[Materials provided Boundary: Start]

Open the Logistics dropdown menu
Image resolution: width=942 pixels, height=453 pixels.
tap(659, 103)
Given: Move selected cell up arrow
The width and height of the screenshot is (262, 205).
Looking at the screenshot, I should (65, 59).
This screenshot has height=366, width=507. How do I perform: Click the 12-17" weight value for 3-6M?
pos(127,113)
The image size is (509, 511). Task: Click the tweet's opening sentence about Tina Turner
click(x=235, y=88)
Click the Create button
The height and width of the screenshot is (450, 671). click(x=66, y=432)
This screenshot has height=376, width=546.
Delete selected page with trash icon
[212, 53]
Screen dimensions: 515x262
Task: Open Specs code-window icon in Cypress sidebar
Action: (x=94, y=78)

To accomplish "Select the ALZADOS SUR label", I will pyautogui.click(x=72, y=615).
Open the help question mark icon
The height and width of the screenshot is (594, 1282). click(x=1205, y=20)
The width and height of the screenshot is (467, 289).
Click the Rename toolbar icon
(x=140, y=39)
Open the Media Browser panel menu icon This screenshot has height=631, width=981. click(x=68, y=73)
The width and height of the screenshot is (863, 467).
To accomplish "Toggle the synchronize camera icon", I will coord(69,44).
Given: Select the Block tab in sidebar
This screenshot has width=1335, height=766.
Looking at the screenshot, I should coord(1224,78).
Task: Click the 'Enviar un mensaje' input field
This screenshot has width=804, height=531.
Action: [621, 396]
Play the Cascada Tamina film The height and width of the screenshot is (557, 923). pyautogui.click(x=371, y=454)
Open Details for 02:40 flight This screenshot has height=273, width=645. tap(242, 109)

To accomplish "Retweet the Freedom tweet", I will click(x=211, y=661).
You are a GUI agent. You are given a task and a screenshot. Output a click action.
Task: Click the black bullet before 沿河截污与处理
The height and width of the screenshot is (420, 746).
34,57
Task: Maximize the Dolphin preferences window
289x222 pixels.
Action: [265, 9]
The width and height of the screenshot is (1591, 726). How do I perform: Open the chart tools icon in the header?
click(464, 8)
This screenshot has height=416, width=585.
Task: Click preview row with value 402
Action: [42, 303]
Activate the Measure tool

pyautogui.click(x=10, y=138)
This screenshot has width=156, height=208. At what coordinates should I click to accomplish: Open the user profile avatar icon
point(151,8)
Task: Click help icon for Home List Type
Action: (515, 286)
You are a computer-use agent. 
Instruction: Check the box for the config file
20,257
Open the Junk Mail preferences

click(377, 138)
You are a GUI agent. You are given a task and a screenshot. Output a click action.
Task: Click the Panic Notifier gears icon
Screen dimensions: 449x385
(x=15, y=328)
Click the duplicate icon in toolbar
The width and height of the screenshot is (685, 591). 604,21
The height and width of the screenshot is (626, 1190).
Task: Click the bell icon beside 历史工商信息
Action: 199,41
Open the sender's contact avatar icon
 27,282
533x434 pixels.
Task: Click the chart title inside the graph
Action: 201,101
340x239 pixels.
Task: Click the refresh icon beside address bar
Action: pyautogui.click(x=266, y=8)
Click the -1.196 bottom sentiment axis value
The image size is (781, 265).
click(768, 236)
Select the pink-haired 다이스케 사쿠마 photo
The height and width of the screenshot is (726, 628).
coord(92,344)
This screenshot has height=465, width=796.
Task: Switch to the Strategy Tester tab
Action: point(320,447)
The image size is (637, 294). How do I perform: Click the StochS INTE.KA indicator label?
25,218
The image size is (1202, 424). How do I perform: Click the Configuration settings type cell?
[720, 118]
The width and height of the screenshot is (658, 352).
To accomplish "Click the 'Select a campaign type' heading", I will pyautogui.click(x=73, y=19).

[Materials provided Boundary: End]

- **Task statement**:
Copy out all of the records verbatim.

- **Solution**:
Open the Logistics dropdown menu
Image resolution: width=942 pixels, height=453 pixels.
tap(659, 103)
Given: Move selected cell up arrow
The width and height of the screenshot is (262, 205).
Looking at the screenshot, I should (65, 59).
This screenshot has height=366, width=507. How do I perform: Click the 12-17" weight value for 3-6M?
pos(127,113)
The image size is (509, 511). Task: Click the tweet's opening sentence about Tina Turner
click(x=235, y=88)
Click the Create button
The height and width of the screenshot is (450, 671). click(x=66, y=432)
This screenshot has height=376, width=546.
Delete selected page with trash icon
[212, 53]
Screen dimensions: 515x262
Task: Open Specs code-window icon in Cypress sidebar
Action: (x=94, y=78)

To accomplish "Select the ALZADOS SUR label", I will pyautogui.click(x=72, y=615).
Open the help question mark icon
The height and width of the screenshot is (594, 1282). click(x=1205, y=20)
The width and height of the screenshot is (467, 289).
Click the Rename toolbar icon
(x=140, y=39)
Open the Media Browser panel menu icon This screenshot has height=631, width=981. click(x=68, y=73)
The width and height of the screenshot is (863, 467).
To accomplish "Toggle the synchronize camera icon", I will coord(69,44).
Given: Select the Block tab in sidebar
This screenshot has width=1335, height=766.
Looking at the screenshot, I should coord(1224,78).
Task: Click the 'Enviar un mensaje' input field
This screenshot has width=804, height=531.
Action: [621, 396]
Play the Cascada Tamina film The height and width of the screenshot is (557, 923). pyautogui.click(x=371, y=454)
Open Details for 02:40 flight This screenshot has height=273, width=645. tap(242, 109)

To accomplish "Retweet the Freedom tweet", I will click(x=211, y=661).
You are a GUI agent. You are given a task and a screenshot. Output a click action.
Task: Click the black bullet before 沿河截污与处理
The height and width of the screenshot is (420, 746).
34,57
Task: Maximize the Dolphin preferences window
289x222 pixels.
Action: [265, 9]
The width and height of the screenshot is (1591, 726). How do I perform: Open the chart tools icon in the header?
click(464, 8)
This screenshot has height=416, width=585.
Task: Click preview row with value 402
Action: [42, 303]
Activate the Measure tool

pyautogui.click(x=10, y=138)
This screenshot has width=156, height=208. At what coordinates should I click to accomplish: Open the user profile avatar icon
point(151,8)
Task: Click help icon for Home List Type
Action: (515, 286)
You are a computer-use agent. 
Instruction: Check the box for the config file
20,257
Open the Junk Mail preferences

click(377, 138)
You are a GUI agent. You are given a task and a screenshot. Output a click action.
Task: Click the Panic Notifier gears icon
Screen dimensions: 449x385
(x=15, y=328)
Click the duplicate icon in toolbar
The width and height of the screenshot is (685, 591). 604,21
The height and width of the screenshot is (626, 1190).
Task: Click the bell icon beside 历史工商信息
Action: 199,41
Open the sender's contact avatar icon
 27,282
533x434 pixels.
Task: Click the chart title inside the graph
Action: 201,101
340x239 pixels.
Task: Click the refresh icon beside address bar
Action: pyautogui.click(x=266, y=8)
Click the -1.196 bottom sentiment axis value
The image size is (781, 265).
click(768, 236)
Select the pink-haired 다이스케 사쿠마 photo
The height and width of the screenshot is (726, 628).
coord(92,344)
This screenshot has height=465, width=796.
Task: Switch to the Strategy Tester tab
Action: point(320,447)
The image size is (637, 294). How do I perform: Click the StochS INTE.KA indicator label?
25,218
The image size is (1202, 424). How do I perform: Click the Configuration settings type cell?
[720, 118]
The width and height of the screenshot is (658, 352).
To accomplish "Click the 'Select a campaign type' heading", I will pyautogui.click(x=73, y=19).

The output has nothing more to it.